Al centro del Vangelo c'è ancora il messaggio pasquale della vita di Gesù donata per amore, un messaggio che insiste sul fatto che il Signore dona la sua vita: «Io do la mia vita ... io la do da me stesso». In questo consiste il "potere" di Gesù: donare la sua vita per amore. La sua forza è la consapevolezza di fare della sua vita un dono d'amore. E così anche il suo discepolo è chiamato a porre al centro della sua esistenza la stessa logica. La vita trova la sua bellezza/bontà se noi sappiamo fare di essa un dono per gli altri, se non la tratteniamo, o peggio ancora, la riduciamo a una corsa frenetica nella ricerca del proprio interesse e tornaconto. Tante volte la bruttezza della vita di cui ci lamentiamo consiste proprio nella nostra incapacità di andare oltre a noi stessi e al nostro orizzonte di vita, producendo chiusura e ripiegamento su di sé che non può avere altro esito che tristezza e depressione.

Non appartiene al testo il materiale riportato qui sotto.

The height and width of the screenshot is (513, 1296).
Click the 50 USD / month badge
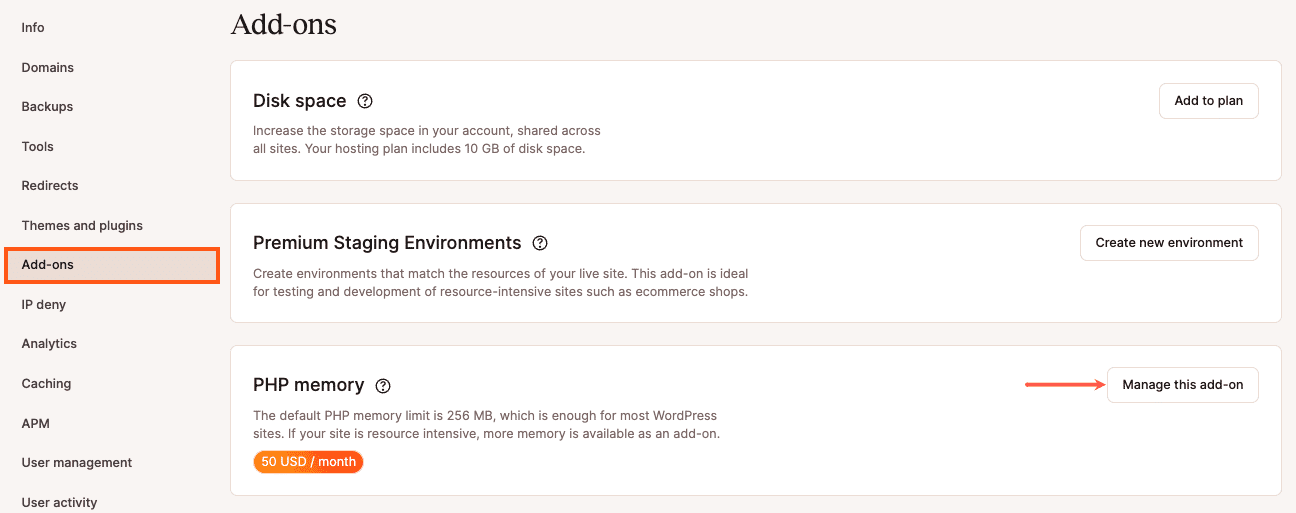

In questo senso il Vangelo, oltre a fare notare che Gesù vive una relazione con le sue pecore, mette in evidenza il fatto che il Signore viva anche la consapevolezza di avere altre pecore: «Ho altre pecore che non provengono da questo recinto: anche quelle io devo guidare». Egli sente di essere il pastore di tutti e nel gesto di deporre la sua vita esprime davvero la consapevolezza di abbracciare tutti, anche coloro che non appartengono a "questo recinto". In quest'affermazione c'è un messaggio evangelico che non deve sfuggire e che consiste nella consapevolezza di vivere la propria vita e la propria missione per tutti, non perché si deve arrivare a tutti - cosa impossibile - bensì perché si è guidati dalla certezza che ciò che si fa per alcuni, in realtà ha dei confini molto più grandi.
Occorre rovesciare un modo di pensare, molto frequente, che si lamenta dei pochi che vengono ed essere consapevoli che il segno che si pone, lo si pone per tutti. Un esempio: spesso ci si lamenta che pochi vivono un cammino di fede e si comincia a brontolare perché uno non si impegna, un altro non c'è mai... La logica del buon pastore è quella di essere consapevoli della logica della fratellanza, che afferma: "Quello che sto facendo è per tutti". Gesù nella sua vita ha sentito la fatica di essere solo, ma non ha accusato gli altri di averlo lasciato solo, perché era consapevole di ciò che aveva scelto: donare la sua vita per gli altri. L'obiettivo della sua vita non è mai stato quello di costruire un unico recinto entro il quale tutti dovevano stare, ma di costituire un unico gregge, i cui confini sono molto larghi, di cui lui è il pastore. La sua logica non è esclusiva, bensì inclusiva.